Il Consiglio di Stato ha, quindi, illustrato come, con specifico riferimento all’ambito urbanistico, autorevoli precedenti amministrativi abbiano altresì affermato che «l’annullamento di strumenti urbanistici di pianificazione si ripercuote – se del caso ed a tutto concedere – sui singoli atti applicativi a valle relativi a terzi in termini non di invalidità caducante, ma di mera invalidità viziante» con la conseguenza che, in difetto di tempestiva impugnazione, «gli atti in discorso si consolidano definitivamente», esplicitando la ratio di tale impostazione che «risponde ad evidenti ragioni di certezza dei rapporti giuridici di diritto pubblico, potendo altrimenti l’edificazione di interi comparti essere automaticamente travolta da una sentenza emessa, magari a distanza di molti anni, all’esito di un giudizio afferente alla condizione urbanistica di un singolo fondo[1]».

 

In conclusione, la pronuncia in commento, in accoglimento dei motivi di appello esaminati, ha parzialmente riformato la sentenza di primo grado e per l’effetto, preso atto della declaratoria di inammissibilità del primo ricorso dichiarata dal T.A.R. e non oggetto di gravame, ha dichiarato inammissibile il secondo ricorso – attese le considerazioni relative alle condizioni dell’azione di cui si è diffusamente dato atto in separata trattazione – ed improcedibili, per sopravvenuta carenza di interesse, il terzo ed il quarto ricorso, alla luce delle motivazioni fin qui esposte.
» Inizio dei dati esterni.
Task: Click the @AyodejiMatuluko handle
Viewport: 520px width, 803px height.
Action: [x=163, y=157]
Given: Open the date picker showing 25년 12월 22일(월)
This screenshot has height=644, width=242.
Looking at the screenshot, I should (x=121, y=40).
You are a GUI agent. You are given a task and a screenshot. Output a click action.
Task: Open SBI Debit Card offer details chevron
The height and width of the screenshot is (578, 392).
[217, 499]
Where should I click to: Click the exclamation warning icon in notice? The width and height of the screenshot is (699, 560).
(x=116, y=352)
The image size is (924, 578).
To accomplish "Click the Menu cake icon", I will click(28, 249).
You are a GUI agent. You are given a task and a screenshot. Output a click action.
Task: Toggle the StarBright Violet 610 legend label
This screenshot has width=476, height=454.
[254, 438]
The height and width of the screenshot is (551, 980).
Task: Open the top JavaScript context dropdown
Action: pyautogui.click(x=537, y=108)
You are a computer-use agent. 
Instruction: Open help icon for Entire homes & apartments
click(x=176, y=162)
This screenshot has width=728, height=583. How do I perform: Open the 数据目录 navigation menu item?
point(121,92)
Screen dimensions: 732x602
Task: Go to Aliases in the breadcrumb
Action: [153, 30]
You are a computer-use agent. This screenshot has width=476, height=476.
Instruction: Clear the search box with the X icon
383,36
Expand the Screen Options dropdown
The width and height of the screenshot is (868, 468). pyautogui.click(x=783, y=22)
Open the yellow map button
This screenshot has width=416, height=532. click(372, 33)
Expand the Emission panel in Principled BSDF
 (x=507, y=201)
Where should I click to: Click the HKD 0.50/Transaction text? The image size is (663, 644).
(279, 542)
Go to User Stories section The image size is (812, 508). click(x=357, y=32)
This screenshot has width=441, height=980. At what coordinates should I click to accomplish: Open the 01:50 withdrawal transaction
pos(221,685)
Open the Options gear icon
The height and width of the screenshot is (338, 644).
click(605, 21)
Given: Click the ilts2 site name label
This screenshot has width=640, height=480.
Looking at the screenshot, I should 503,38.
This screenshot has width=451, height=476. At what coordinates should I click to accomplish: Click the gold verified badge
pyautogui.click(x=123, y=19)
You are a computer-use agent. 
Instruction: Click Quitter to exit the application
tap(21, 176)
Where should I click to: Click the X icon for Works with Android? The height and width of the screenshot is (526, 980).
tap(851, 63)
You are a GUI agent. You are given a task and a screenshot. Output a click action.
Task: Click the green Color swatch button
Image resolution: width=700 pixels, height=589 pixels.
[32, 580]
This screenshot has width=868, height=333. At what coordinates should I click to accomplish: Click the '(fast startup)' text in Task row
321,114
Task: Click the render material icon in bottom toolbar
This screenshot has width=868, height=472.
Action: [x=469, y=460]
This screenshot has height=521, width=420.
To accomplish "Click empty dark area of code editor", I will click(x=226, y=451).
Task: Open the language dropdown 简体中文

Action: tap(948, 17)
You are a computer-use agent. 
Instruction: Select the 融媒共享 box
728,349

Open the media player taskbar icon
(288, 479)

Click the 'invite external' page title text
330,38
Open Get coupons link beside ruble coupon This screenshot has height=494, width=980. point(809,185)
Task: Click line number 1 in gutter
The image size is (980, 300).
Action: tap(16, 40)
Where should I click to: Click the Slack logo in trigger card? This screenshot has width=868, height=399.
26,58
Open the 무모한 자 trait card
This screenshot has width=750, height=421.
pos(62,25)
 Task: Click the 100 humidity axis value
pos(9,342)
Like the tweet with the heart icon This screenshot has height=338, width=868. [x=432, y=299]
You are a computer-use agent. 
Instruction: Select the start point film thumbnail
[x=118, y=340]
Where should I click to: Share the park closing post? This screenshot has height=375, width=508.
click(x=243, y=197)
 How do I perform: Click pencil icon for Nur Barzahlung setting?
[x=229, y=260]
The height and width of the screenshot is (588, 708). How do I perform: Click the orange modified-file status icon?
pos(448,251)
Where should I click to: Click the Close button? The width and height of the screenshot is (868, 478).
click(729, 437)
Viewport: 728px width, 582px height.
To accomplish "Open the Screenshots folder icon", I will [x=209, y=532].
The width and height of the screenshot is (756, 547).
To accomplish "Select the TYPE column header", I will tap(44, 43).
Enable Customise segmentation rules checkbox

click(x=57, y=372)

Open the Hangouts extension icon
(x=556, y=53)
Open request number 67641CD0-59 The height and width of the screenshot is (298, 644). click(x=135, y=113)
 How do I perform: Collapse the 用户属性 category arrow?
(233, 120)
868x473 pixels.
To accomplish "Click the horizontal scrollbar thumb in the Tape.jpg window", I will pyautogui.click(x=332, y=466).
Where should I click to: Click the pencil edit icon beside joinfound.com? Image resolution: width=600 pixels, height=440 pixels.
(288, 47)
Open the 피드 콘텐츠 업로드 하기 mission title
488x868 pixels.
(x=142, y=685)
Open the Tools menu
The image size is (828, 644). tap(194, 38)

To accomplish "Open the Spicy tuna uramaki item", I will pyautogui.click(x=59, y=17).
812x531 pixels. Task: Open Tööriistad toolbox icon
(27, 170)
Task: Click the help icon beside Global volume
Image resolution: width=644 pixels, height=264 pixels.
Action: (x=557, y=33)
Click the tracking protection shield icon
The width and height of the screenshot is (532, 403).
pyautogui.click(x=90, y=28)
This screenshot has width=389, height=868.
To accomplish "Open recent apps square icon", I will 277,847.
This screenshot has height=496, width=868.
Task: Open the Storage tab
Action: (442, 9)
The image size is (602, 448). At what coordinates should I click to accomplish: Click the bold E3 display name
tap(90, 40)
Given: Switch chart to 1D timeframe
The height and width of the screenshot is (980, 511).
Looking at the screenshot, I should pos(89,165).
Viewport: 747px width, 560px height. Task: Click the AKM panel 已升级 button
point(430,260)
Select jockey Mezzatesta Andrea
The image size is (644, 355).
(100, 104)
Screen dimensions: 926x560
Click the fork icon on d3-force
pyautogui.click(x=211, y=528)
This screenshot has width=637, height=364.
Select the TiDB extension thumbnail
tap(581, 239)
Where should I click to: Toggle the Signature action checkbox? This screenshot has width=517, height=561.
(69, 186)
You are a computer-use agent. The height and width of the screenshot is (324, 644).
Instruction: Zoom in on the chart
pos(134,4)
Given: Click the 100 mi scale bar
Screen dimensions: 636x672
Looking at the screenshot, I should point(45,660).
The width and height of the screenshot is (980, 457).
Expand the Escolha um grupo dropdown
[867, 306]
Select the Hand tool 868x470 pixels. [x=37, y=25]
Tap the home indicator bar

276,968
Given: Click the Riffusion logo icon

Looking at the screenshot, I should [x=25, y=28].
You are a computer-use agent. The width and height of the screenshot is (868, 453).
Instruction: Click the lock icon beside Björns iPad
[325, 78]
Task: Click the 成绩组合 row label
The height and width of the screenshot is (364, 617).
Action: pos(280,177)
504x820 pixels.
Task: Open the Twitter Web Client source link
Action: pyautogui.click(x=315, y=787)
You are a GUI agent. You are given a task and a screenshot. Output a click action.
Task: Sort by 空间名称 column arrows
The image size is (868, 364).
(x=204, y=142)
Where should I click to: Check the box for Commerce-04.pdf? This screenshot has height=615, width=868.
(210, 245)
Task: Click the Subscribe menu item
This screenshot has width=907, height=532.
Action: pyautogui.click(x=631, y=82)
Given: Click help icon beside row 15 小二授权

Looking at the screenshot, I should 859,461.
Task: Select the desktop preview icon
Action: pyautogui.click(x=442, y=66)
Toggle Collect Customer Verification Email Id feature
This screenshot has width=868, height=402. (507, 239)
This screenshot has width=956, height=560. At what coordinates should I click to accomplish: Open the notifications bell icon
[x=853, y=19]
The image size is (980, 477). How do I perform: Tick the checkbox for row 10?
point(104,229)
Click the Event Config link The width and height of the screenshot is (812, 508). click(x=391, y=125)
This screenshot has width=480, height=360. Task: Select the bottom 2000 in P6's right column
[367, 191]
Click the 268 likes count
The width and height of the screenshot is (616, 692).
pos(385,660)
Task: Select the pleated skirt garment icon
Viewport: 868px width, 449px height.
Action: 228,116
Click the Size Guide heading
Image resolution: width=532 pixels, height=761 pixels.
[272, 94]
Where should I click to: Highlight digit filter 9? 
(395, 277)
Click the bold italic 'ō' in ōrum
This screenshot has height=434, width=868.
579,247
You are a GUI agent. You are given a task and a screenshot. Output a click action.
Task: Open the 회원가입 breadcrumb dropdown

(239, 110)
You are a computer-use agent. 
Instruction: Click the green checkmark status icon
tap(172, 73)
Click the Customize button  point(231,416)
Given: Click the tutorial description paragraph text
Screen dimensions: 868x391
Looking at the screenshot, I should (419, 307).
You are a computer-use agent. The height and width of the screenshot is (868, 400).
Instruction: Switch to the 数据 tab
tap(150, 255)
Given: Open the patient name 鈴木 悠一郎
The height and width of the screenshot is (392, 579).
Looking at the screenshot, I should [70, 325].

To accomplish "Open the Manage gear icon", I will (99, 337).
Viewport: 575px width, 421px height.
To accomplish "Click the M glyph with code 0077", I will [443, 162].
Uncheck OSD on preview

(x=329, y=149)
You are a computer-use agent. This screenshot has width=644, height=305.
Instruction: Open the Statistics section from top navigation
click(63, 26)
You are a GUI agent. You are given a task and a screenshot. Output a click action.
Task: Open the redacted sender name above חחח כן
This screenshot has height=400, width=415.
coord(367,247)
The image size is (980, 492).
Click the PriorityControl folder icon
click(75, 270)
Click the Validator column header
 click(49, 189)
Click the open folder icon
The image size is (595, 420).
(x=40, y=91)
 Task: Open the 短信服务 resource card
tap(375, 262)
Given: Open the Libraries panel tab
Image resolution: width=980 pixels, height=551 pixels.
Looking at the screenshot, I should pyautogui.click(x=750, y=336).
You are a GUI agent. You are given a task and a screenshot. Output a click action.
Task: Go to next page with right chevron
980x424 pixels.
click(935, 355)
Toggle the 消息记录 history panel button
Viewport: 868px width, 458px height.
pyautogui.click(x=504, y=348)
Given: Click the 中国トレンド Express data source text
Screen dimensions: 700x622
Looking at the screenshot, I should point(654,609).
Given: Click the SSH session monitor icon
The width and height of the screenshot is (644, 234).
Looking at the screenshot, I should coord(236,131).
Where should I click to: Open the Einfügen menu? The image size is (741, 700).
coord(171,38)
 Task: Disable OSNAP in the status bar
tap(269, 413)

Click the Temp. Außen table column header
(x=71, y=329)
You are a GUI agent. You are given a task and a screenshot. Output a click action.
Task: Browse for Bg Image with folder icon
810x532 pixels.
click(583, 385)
Da ultimo, è stato parimenti dichiarato inammissibile il quinto ricorso, «il quale, contenendo soltanto motivi di illegittimità derivata, non è suscettibile di accoglimento essendo state dichiarate inammissibili o improcedibili le censure articolate avverso gli altri atti connessi alla presente vicenda amministrativa».

[1] Vengono citate, in particolare, le pronunce «Cons. Stato, Sez. IV, 17 dicembre 2019 n. 8528; sez. IV, 18 maggio 2018 n. 3001, con riferimento al rapporto intercorrente tra un piano di recupero e il permesso di costruire».